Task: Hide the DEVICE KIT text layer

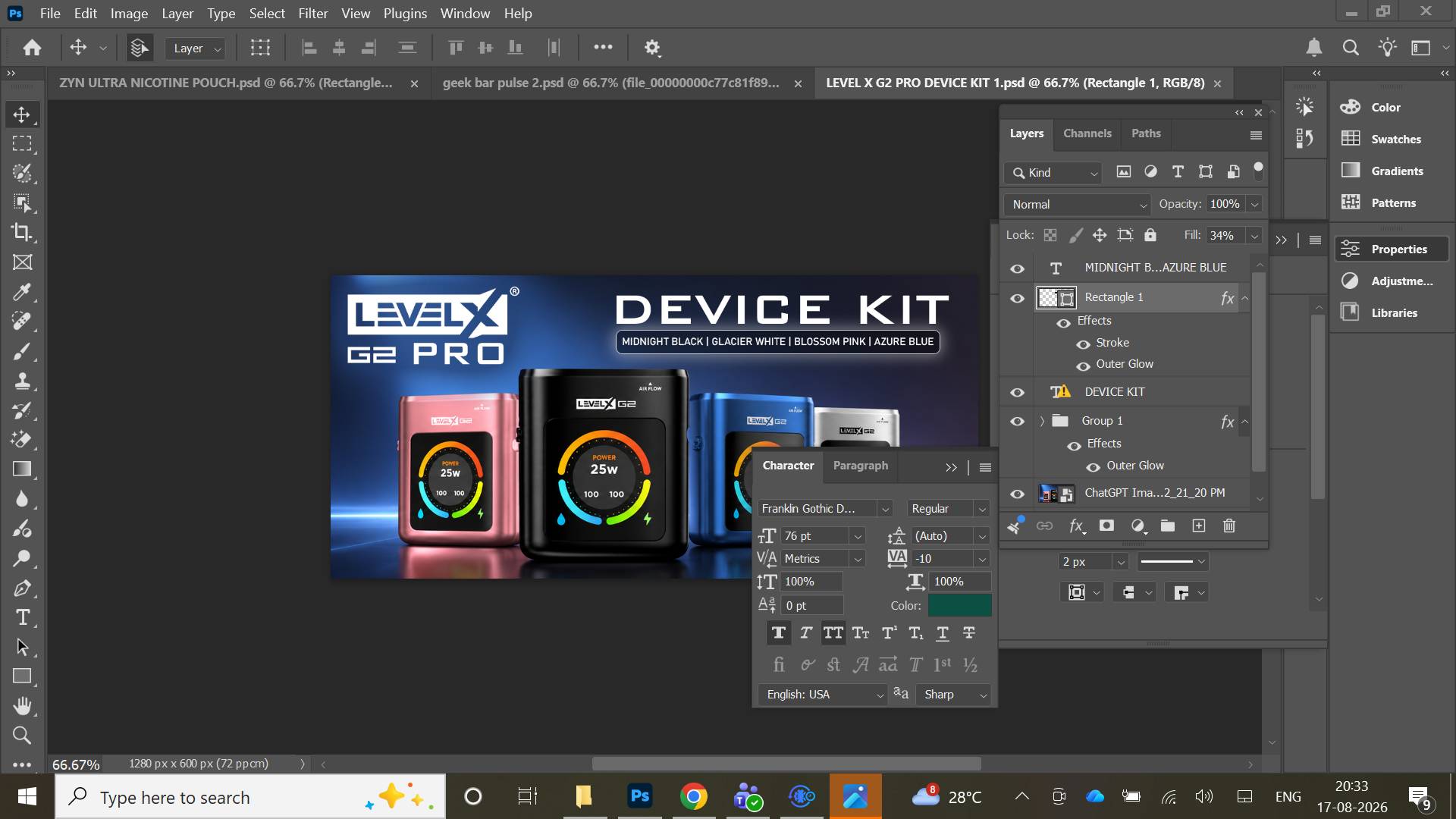Action: click(x=1017, y=392)
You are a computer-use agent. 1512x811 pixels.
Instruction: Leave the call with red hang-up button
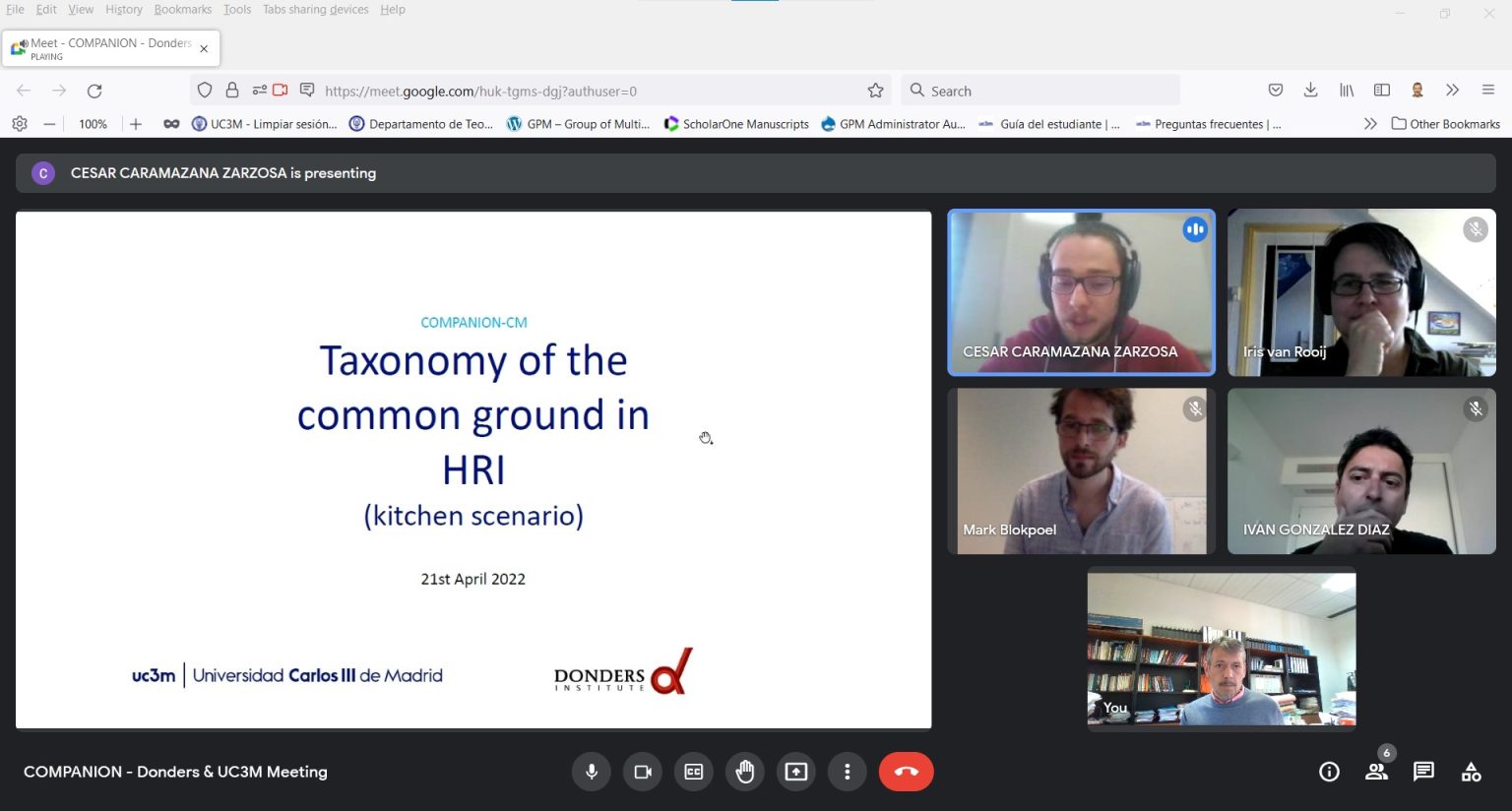pyautogui.click(x=906, y=772)
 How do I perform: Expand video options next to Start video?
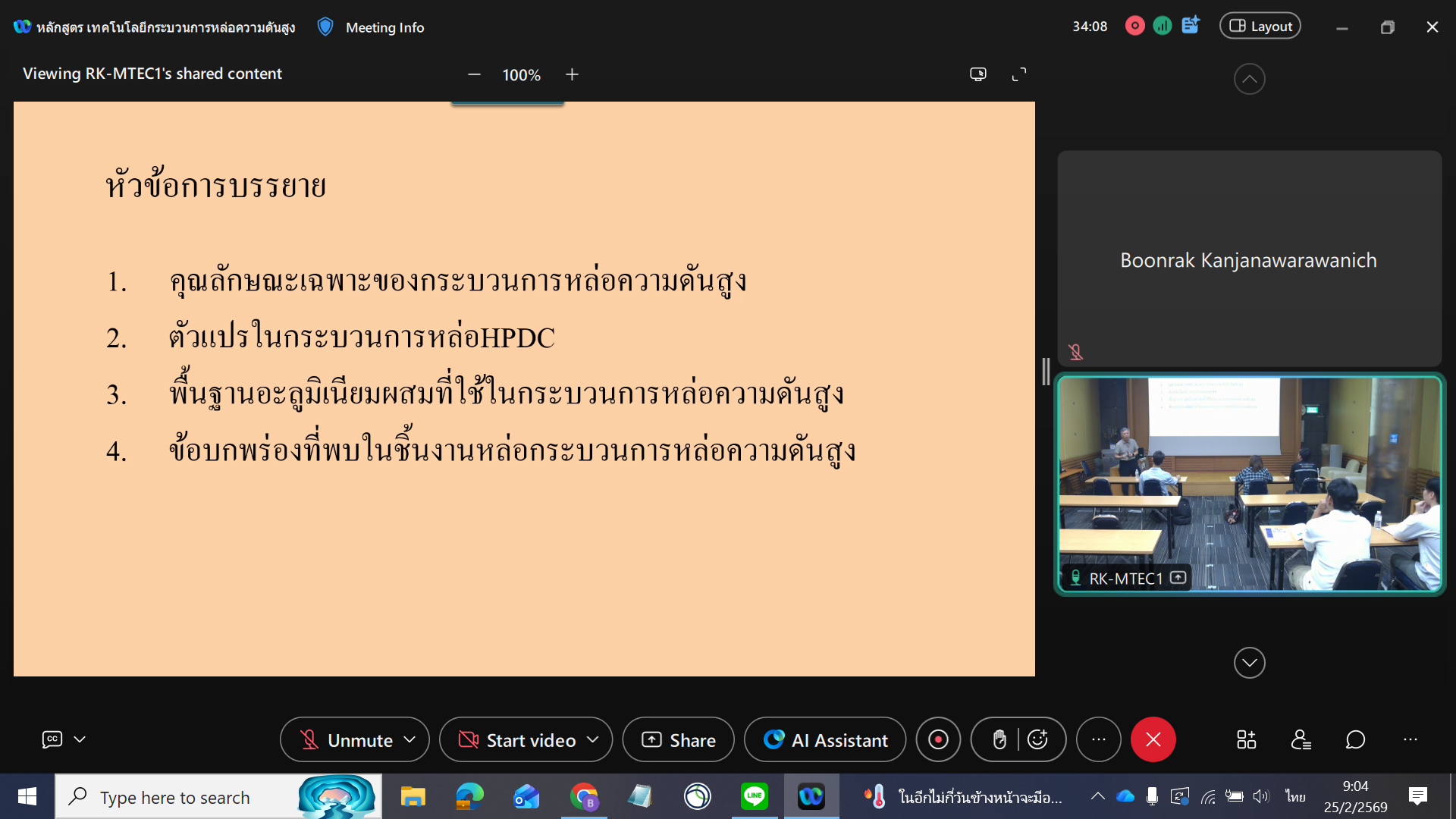pyautogui.click(x=593, y=739)
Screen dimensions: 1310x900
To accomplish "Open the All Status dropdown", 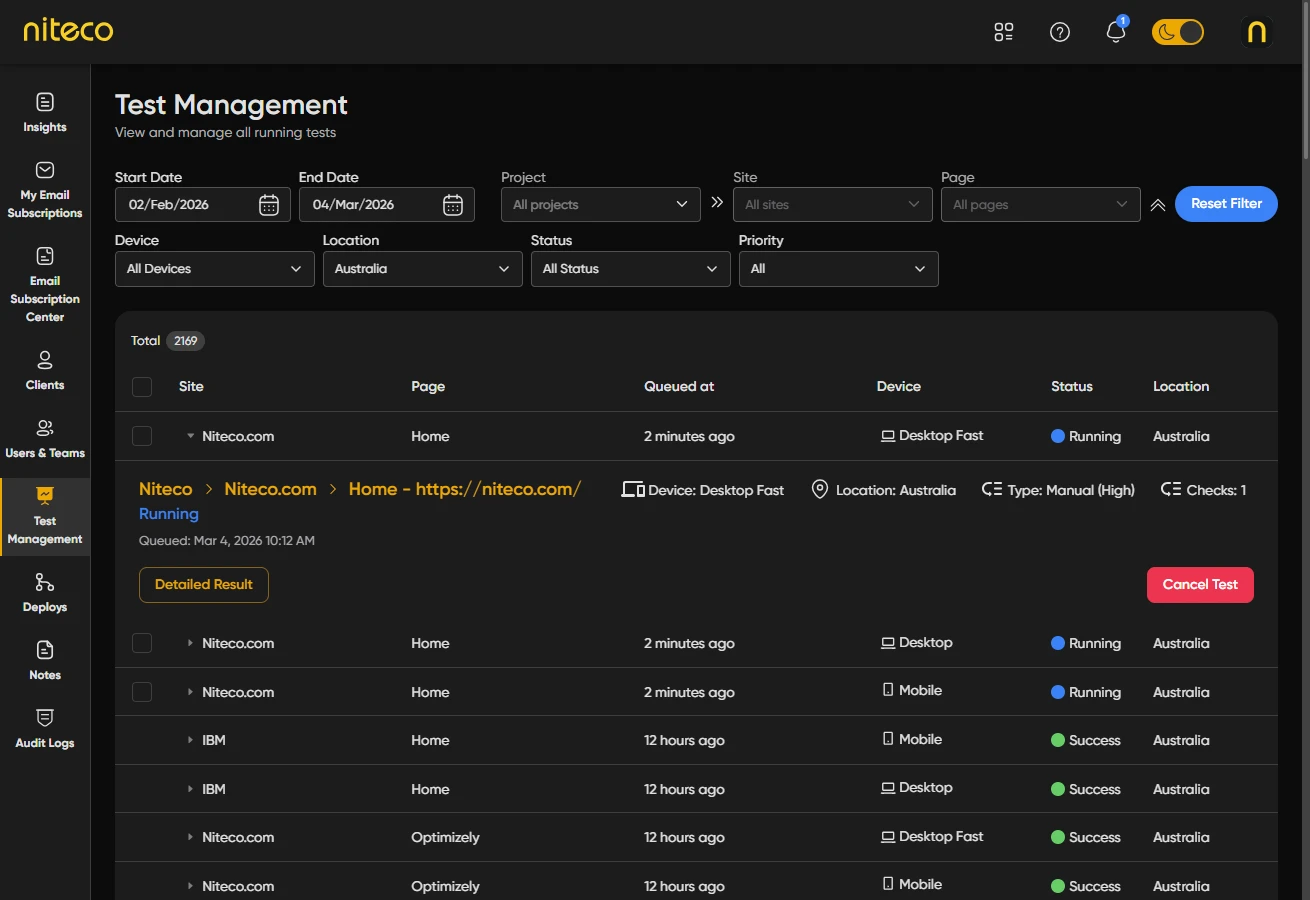I will [x=630, y=269].
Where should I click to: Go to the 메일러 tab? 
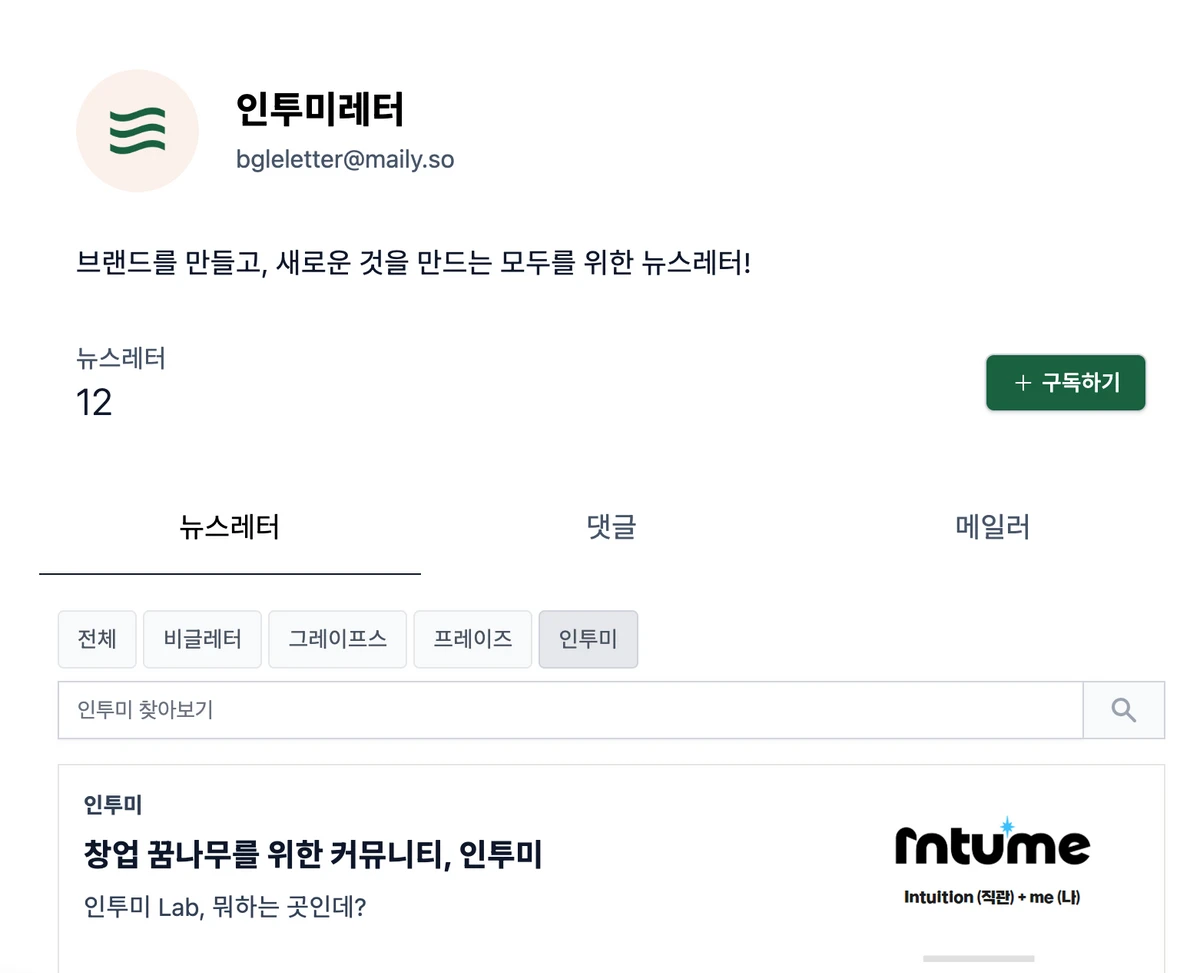[x=992, y=527]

▶ Stated problem: Reproduce everything from the start of the data down to the line containing "pyautogui.click(x=593, y=739)", including both ends and the requests, and nothing beyond that line. Multiply every coordinate in the answers by 0.35 and round each to a whole number, rounding halves up; leave out the pictures.

▶ Solution:
Task: Hide the DEVICE KIT text layer

Action: click(x=356, y=137)
You are a computer-use agent. 1512x811 pixels.
Instruction: Leave the call with red hang-up button
pyautogui.click(x=317, y=270)
 How do I perform: Expand video options next to Start video?
pyautogui.click(x=208, y=259)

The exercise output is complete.